7 一流の「部下とのコミュニ―ケーション」とは?

  • 感覚的な言葉で伝えてしまうと、リーダーと部下で解釈の食い違いが生まれやすくなります。感覚的な代表格として、形容詞や副詞があります。つい使ってしまいがちですが、相手に正確に伝わるようにするためにも、できるだけ使わないようにしましょう。「多い」「広い」をはじめとして、「早い」「かなり」「大きい」「ちょっと」なども注意が必要です。曖昧な伝え方をしておきながら、あとになって部下に「考えて行動しろよ」「考えればわかるはずだろ」という言い方をするのは、リーダーのエゴでしかありません。
  • 分子と分母をしっかり伝えると、判断がしやすいのです。一流のリーダーは相手がわかりやすいように、状況に応じて、2つの数字を使うようにしています。
  • 部下にきちんと動いて欲しいなら、期限を明確に伝えなければなりません。できるだけ、期限は部下に決めさせるといいでしょう。
  • 報告や相談は、できるだけ早くリーダーのもとに集まるようにしなければなりません。悪い報告であればあるほど、そうなります。悪い報告があったその瞬間から怒り出す。そんなリーダーには、部下は心を開きません。部下の中には、自分の評価がマイナスになるのを恐れて報告しない人もいます。ですから、「悪い報告でも、遅いときだけ評価を下げる」と伝えておくといいでしょう。
  • 一流のリーダーは、部下と表情を合わせます。悔しいときは一緒に悔しがる。悲しいときは一緒に悲しむ。部下に合わせた喜怒哀楽を見せることで、部下はリーダーを信頼するようになるのです。
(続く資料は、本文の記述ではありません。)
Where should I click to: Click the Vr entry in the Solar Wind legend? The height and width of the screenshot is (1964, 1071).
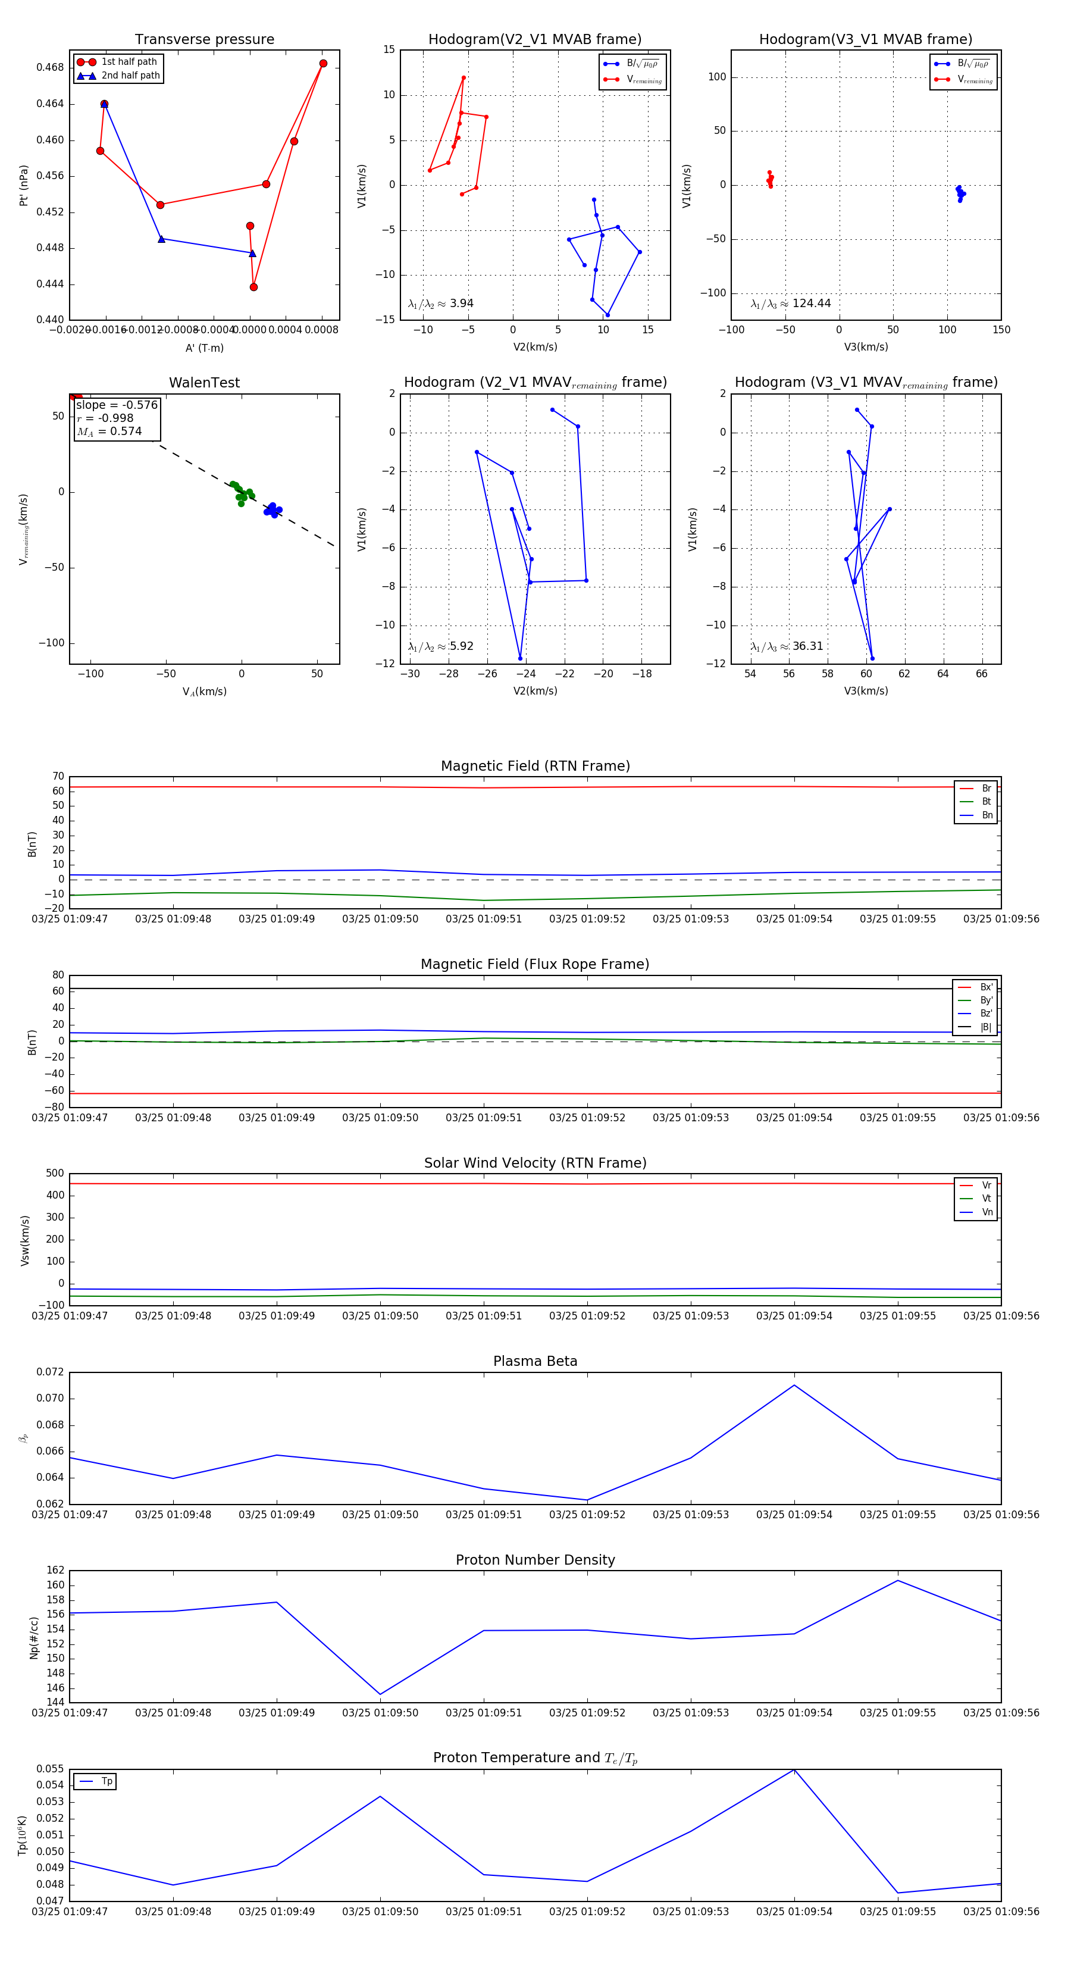click(x=976, y=1185)
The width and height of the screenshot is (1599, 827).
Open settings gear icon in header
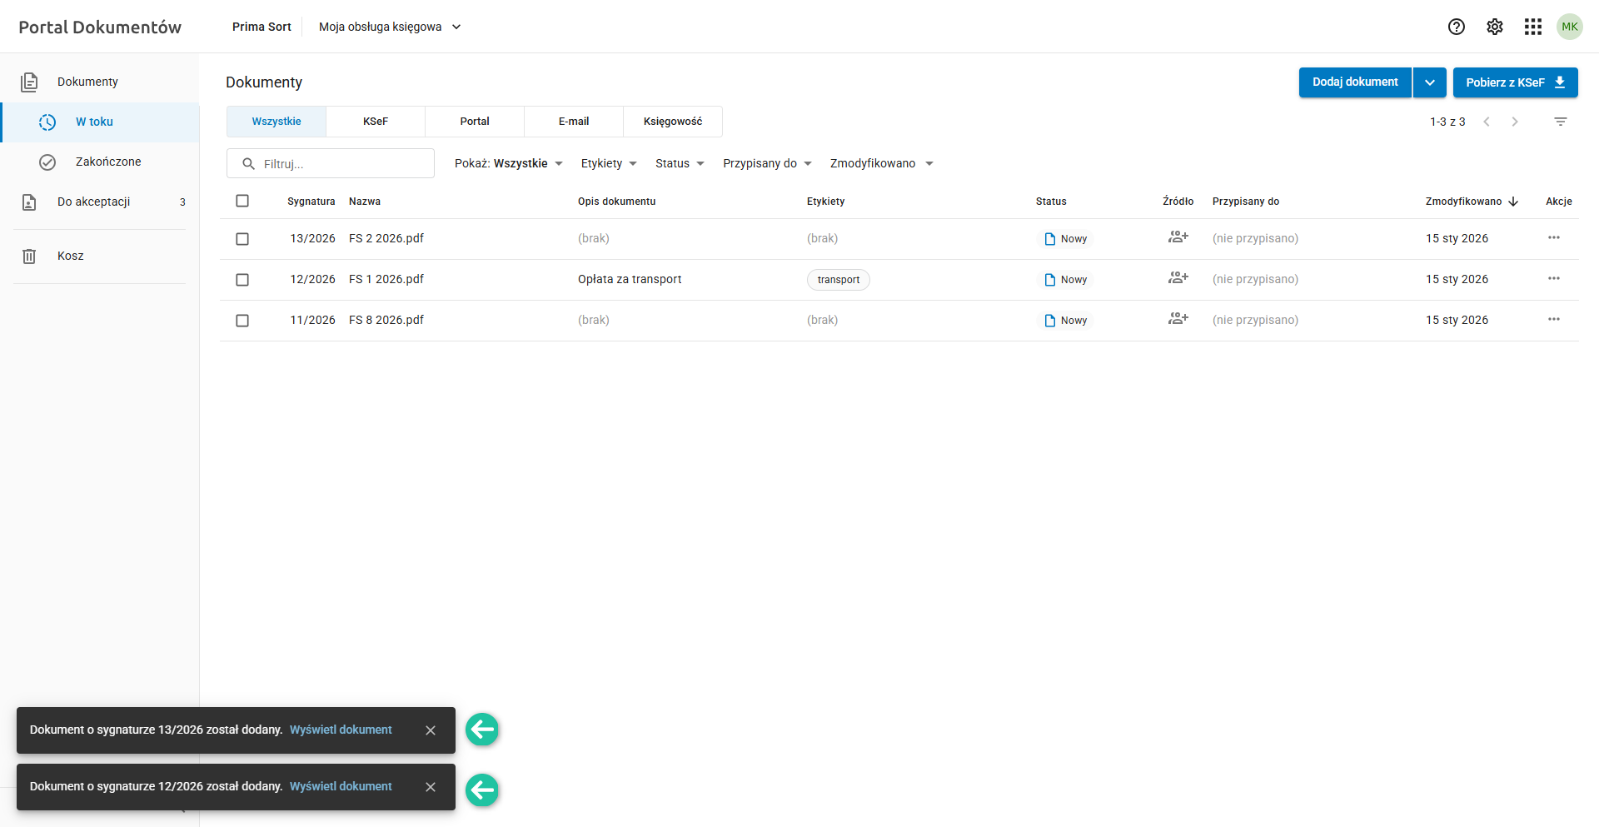pos(1495,27)
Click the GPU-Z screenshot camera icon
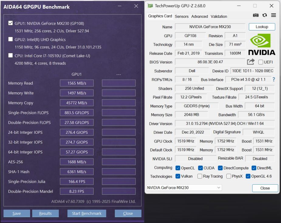 click(x=256, y=15)
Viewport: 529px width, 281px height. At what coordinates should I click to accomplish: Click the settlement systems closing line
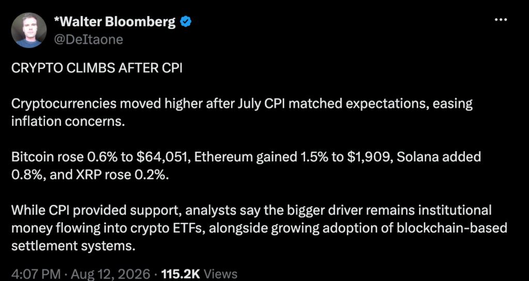[73, 246]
  • トリンプは「がんばるタイム」という時間を設けています。毎日2時間(12時30分~14時30分)は、コピー・電話・立ち歩き禁止。部下への指示や上司への確認も禁止です。これは、自分の仕事だけに集中するための貴重な時間を確保するのが理由です。この制度をヒントに、相談禁止の時間を設けたのです。ルールとして毎日15~16時と決めるのもありですし、リーダーが朝礼で今日の相談禁止タイムを伝えるのもいいでしょう。また、全員一緒に禁止タイムにはしません。そうすることによって、リーダーには相談できないけど、別の先輩に相談はできるようになります。

8 一流の「チームづくり」とは?

  • すべての部下の管理をするのは難しいです。チーム力を伸ばしているリーダーは、ナンバー2の部下が活躍できる環境をつくります。小さい組織でもナンバー2は必要です。
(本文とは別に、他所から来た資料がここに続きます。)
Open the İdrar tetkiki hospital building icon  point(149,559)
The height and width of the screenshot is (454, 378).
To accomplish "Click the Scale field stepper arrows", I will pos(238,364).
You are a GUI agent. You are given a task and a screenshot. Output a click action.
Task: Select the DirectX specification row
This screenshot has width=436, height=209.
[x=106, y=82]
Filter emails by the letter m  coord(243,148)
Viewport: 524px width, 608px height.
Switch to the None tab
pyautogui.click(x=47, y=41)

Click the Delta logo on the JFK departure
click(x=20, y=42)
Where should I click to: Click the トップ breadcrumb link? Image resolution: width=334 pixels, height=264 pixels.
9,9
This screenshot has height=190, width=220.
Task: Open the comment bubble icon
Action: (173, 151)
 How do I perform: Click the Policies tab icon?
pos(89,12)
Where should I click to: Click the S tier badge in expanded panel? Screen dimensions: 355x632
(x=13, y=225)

  • ナンバー2を選ぶ基準で、一番やっていけないのは、成績だけで決めることです。成績はいいけど自分のことしか考えていない人、あるいは一番成績は上げているけど新人で少し生意気な人、このような人達を選んでしまうと、他のメンバーも選ばれた本人も不幸になってしまいます。
  • ナンバー2には、スキルやスキルや目標達成能力はもちろん、自分が持っている力をチームのために積極的に使おうとする人、利他の精神を持っている人を登用すべきです。
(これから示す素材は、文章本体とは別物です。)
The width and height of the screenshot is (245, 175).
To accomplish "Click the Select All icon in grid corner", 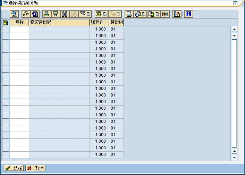I will [6, 23].
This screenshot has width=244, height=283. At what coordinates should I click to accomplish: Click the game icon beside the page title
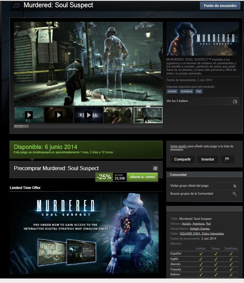click(x=17, y=6)
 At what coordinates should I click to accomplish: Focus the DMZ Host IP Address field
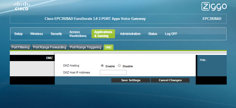(x=113, y=72)
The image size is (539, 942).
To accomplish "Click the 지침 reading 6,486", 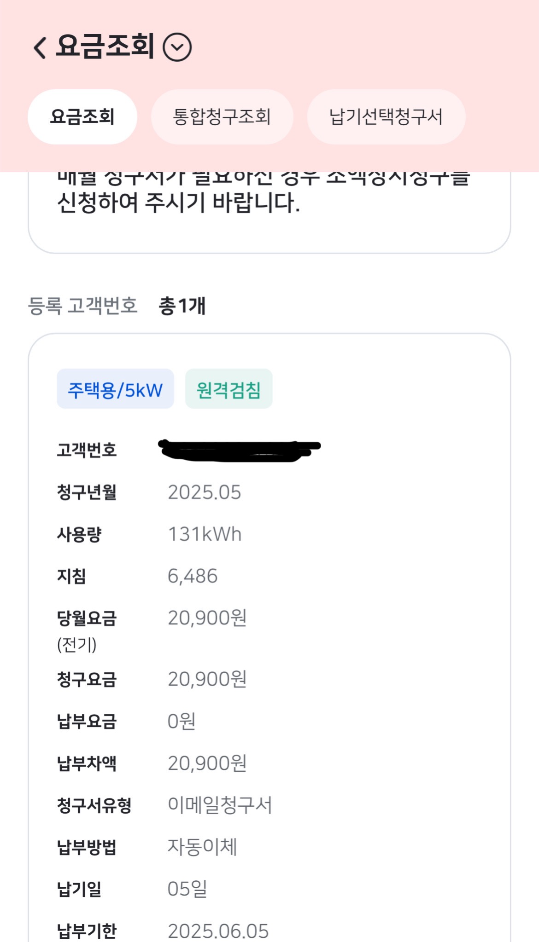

  • リーダーは部下に仕事を頼むとき、「この部分は、N君が考えて」と、自由にやれる余地を少しでもつくってあげることです。しかし、自由を与えるだけだと、部下によっては適当にやる者もいます。だから一流のリーダーは、プラスで「責任」も与えます。責任を持たせると、部下は真剣になります。
  • リーダーは、自分だけを最適化するのではなく、「チーム」という全体を最適化しなくてはならないからです。できるリーダーは、部下と一緒に数字をつくろうと考えます。主役は部下と位置づけ、自分はアドバイスする側に回ります。いつまでもリーダーが、「自分が自分が」とプレイヤーでいては、チームは成長しません。
  • 部下のAさんとBさんが対立して、チーム内の雰囲気を悪くしています。このようなケースでやってはいけないことは、2人を別々に呼び出して注意することです。また、仮に10年目の社員と2年目の社員が対立している場合、弱い立場の2年目の社員につけばいいという考えも非常に危険です。この場合、まずは2人を呼んで3人で話し合う場をつくる必要があります。その際、まずは2人に「Iメッセージ」を使ってほめ言葉を投げかけます。呼び出して和解させようとしても、一時的にはいいかもしれませんが、また知らぬ間に対立状態になっていく恐れがあります。だから、3人でミーティングをするようにしたり、プロジェクトをつくったりして、2人が顔を合わせる機会を増やすようにしてくのです。
  • たいていの対立の原因は、会話量の不足から生じています。お互いのことを知らないから、主観や思い込みによる嫌悪感や嫉妬が生まれてしまうのです。そうした事態を防ぐためにも、2人がお互いを知る場を設けていくのです。リーダーは3人で仕事を進める機会をつくります。メンバー間の対立は、会話量を増やす機会をつくれば、たいてい解消できるのです。